[Collected data]
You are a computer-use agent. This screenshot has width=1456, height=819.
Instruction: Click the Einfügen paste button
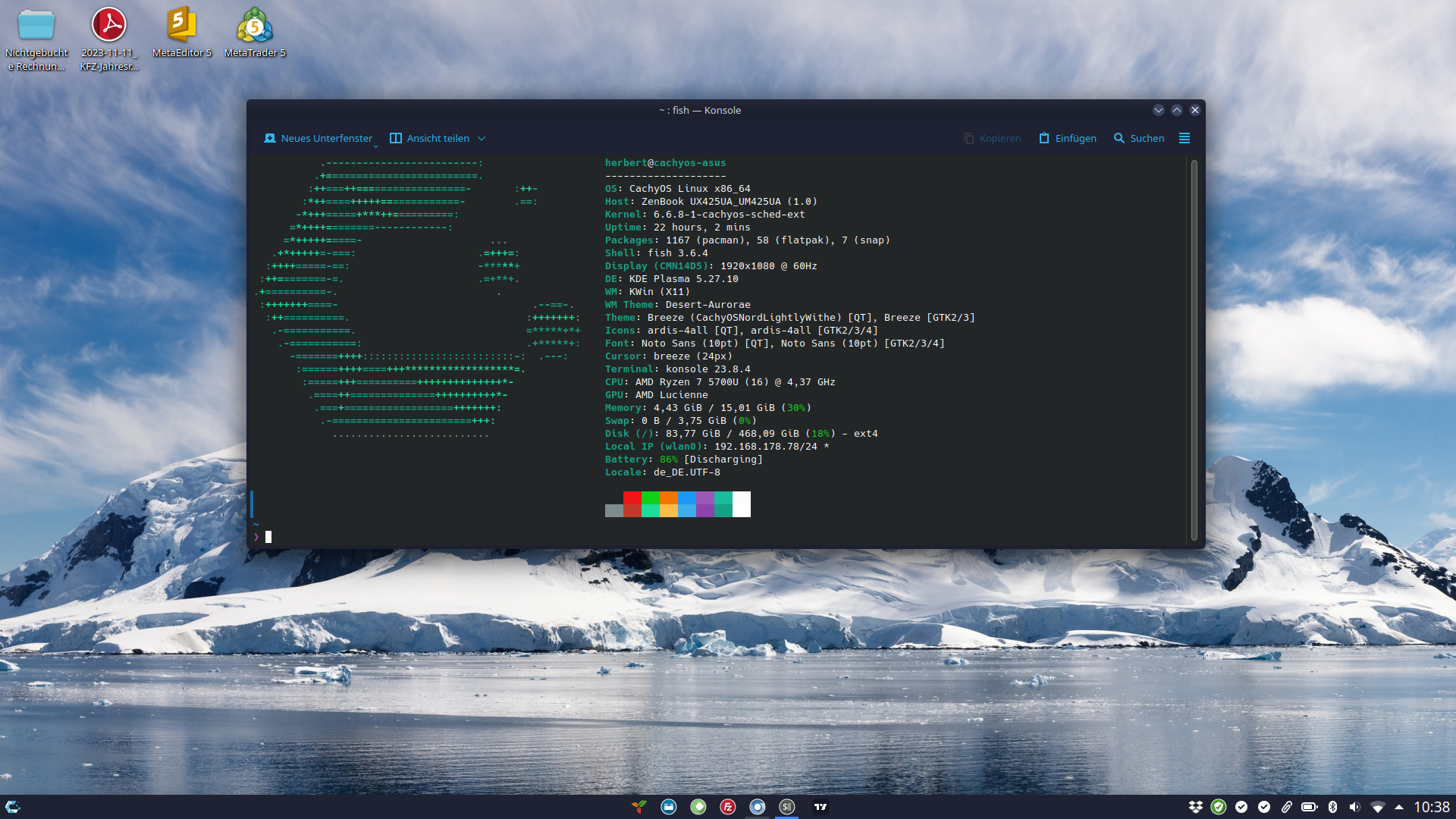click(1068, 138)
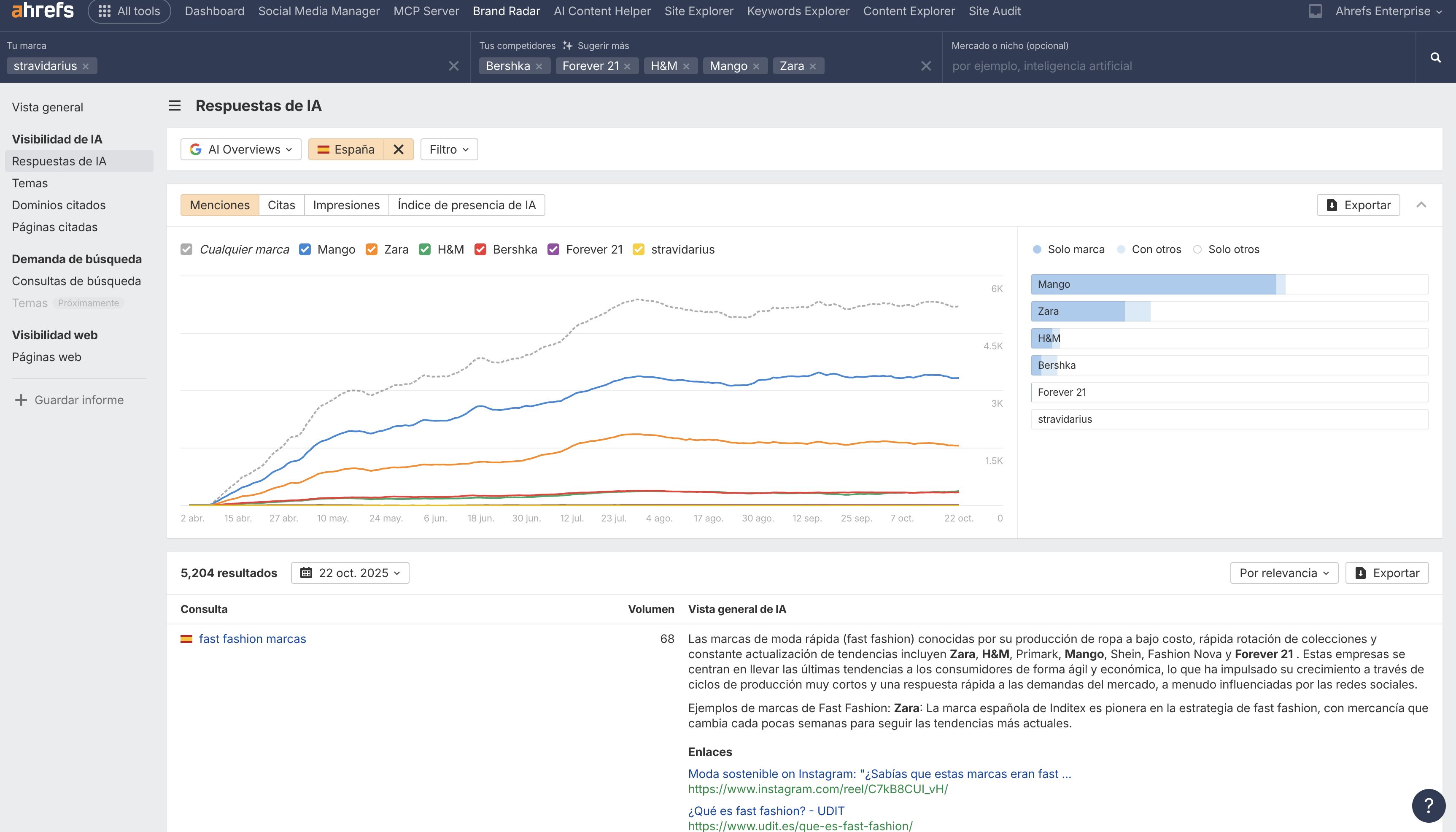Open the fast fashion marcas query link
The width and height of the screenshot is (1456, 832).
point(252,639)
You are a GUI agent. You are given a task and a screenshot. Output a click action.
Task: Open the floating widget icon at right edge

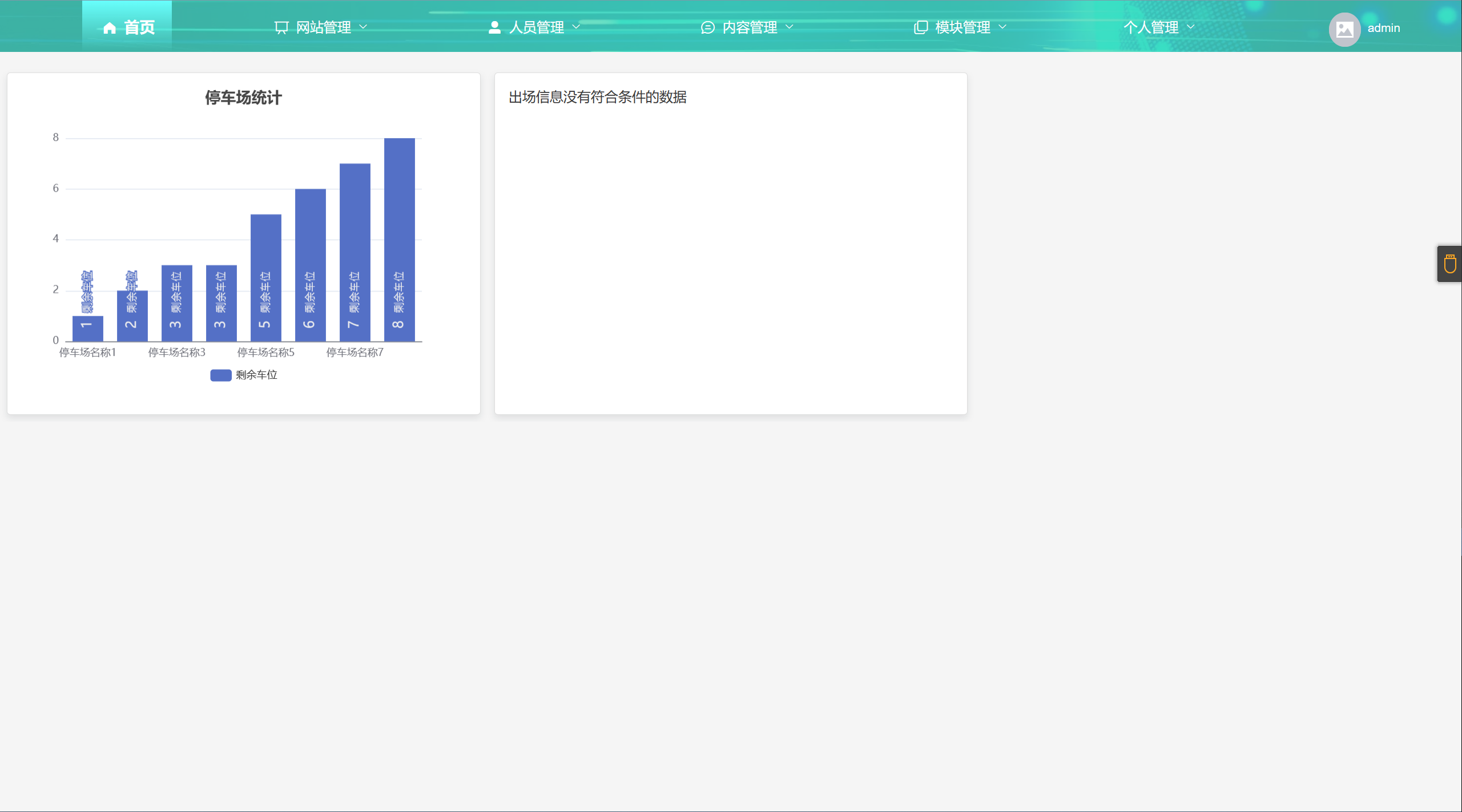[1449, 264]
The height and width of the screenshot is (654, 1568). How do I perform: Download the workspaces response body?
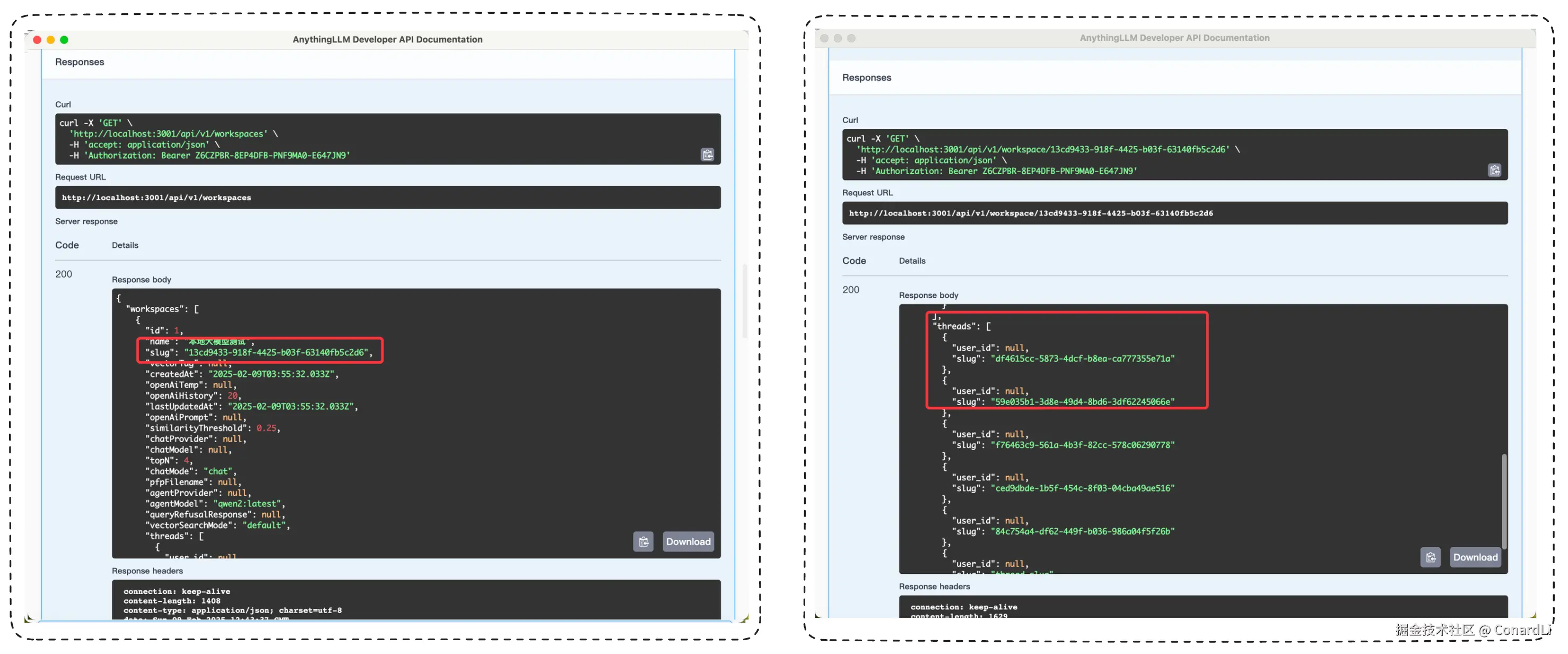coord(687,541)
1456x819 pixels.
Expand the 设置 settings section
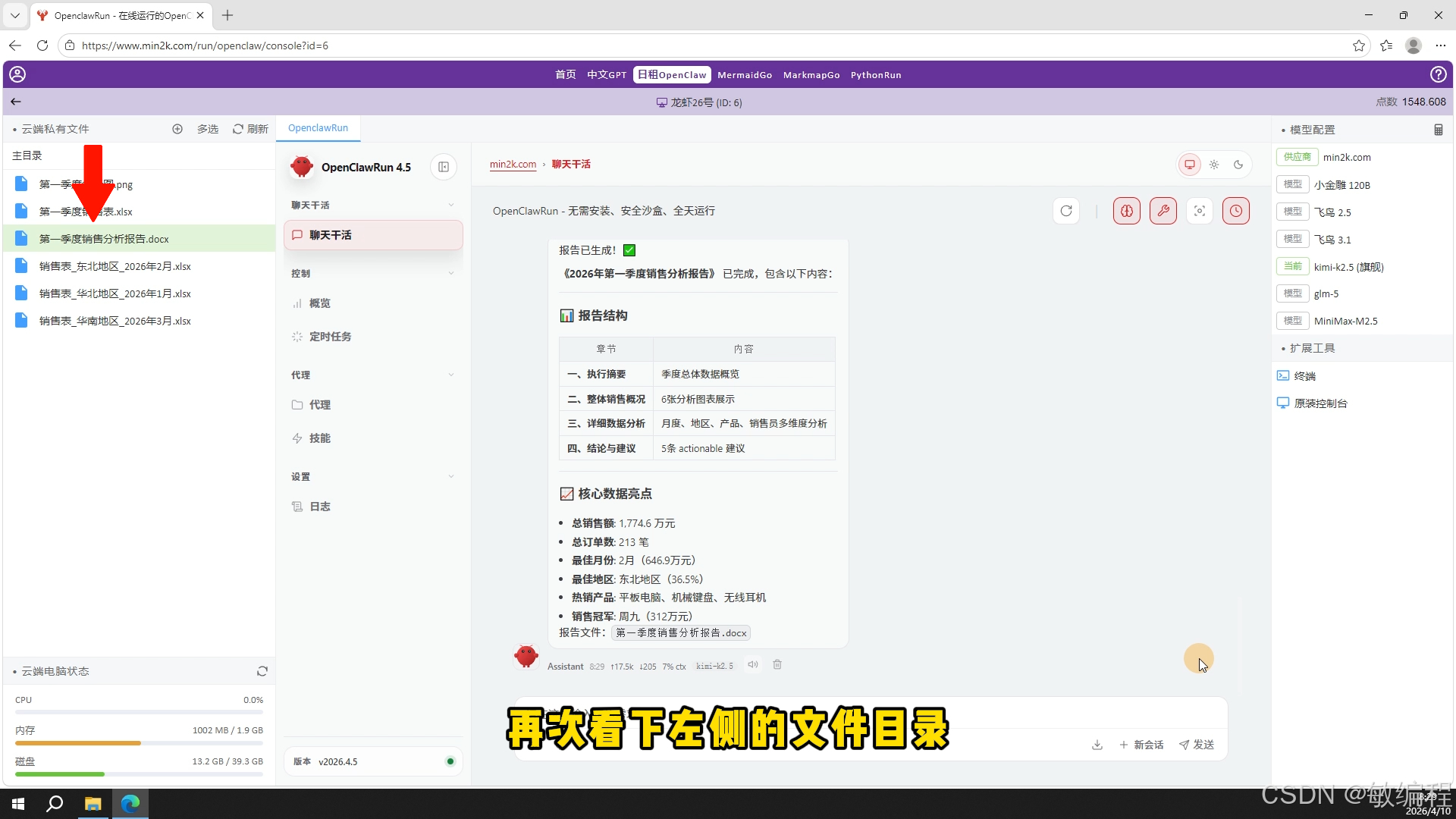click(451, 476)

Exercise instructions:
Print only the lines running from the one containing "1456x819 pixels." to the end of the data above, exactly; include no pictures.

Solution for this task:
1456x819 pixels.
Expand the 设置 settings section
click(451, 476)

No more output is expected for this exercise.